破産手続における取戻権の概略を解説します。

 離婚に伴う財産分与は、①婚姻中に形成した実質上の共同財産を清算するものです。他に、②分与権者の離婚後の生活の維持という扶養的性質や③慰謝料としての性質も有しています。このように、財産分与請求権に複数の性質があることから上記の問題が生じます。

特定物を財産分与する離婚協議が破産手続開始決定前に成立していた場合

 特定物を財産分与する離婚協議・調停・審判が破産手続開始決定前に成立していた場合、分与権者は、取戻権として、その特定物の引渡しを破産管財人に請求することができます。

 ただし、離婚協議等の成立後、分与権者が第三者対抗要件を具備する前に、破産手続開始決定がなされた場合は、対抗問題が生じると解されています。

金銭を財産分与する離婚協議が破産手続開始決定前に成立していた場合

 この場合、金銭の支払を目的とする財産分与請求権は、破産債権として扱います。分与権者は、取戻権を行使して破産管財人に金銭の支払を請求することはできません。

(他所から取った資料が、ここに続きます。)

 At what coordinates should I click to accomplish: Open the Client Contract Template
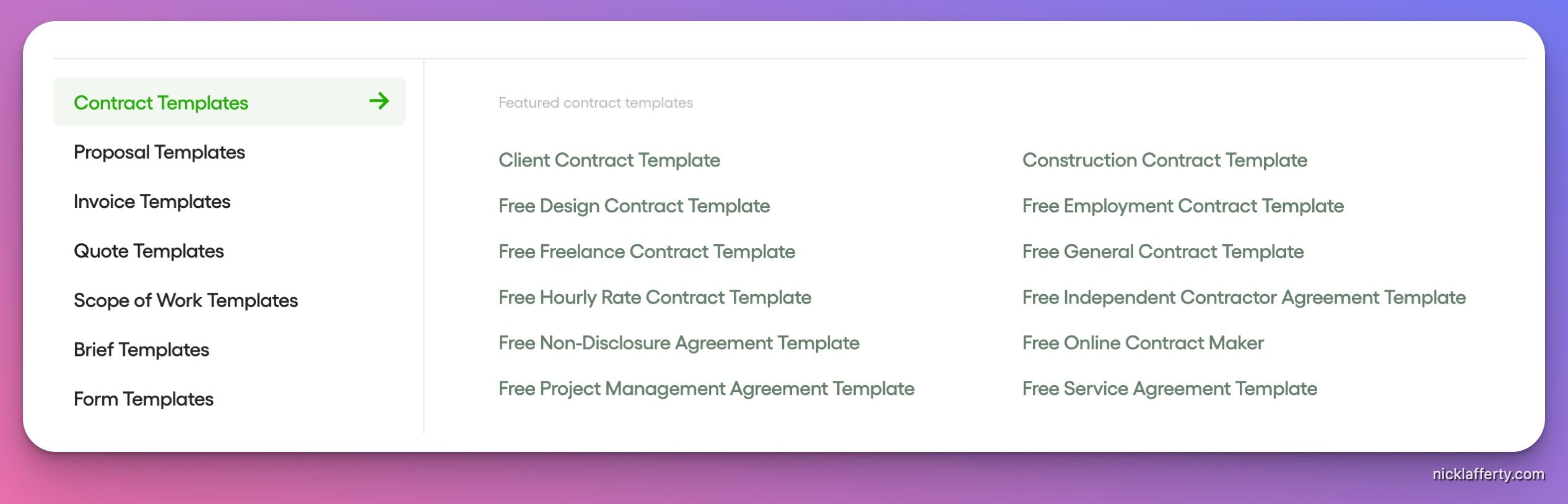tap(609, 160)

破産手続開始決定時に財産分与について調停等が進行中の場合

 破産手続開始決定時に、財産分与についての調停・審判が進行中の場合についても触れておきます。

 扶養的要素及び慰謝料としての財産分与については、金銭債権なので、破産債権に該当します。調停・審判が成立していない段階では、範囲・内容が不確定・不明確であり、権利行使することはできません。調停・審判の成立時に、権利行使が可能になり、破産債権が生じたとして債権届出が可能になります。

 共同財産の清算としての財産分与のうち、特定物の分与請求について、取戻権を行使することはできないと解されています。この場合も破産債権として債権届出を行うことになります。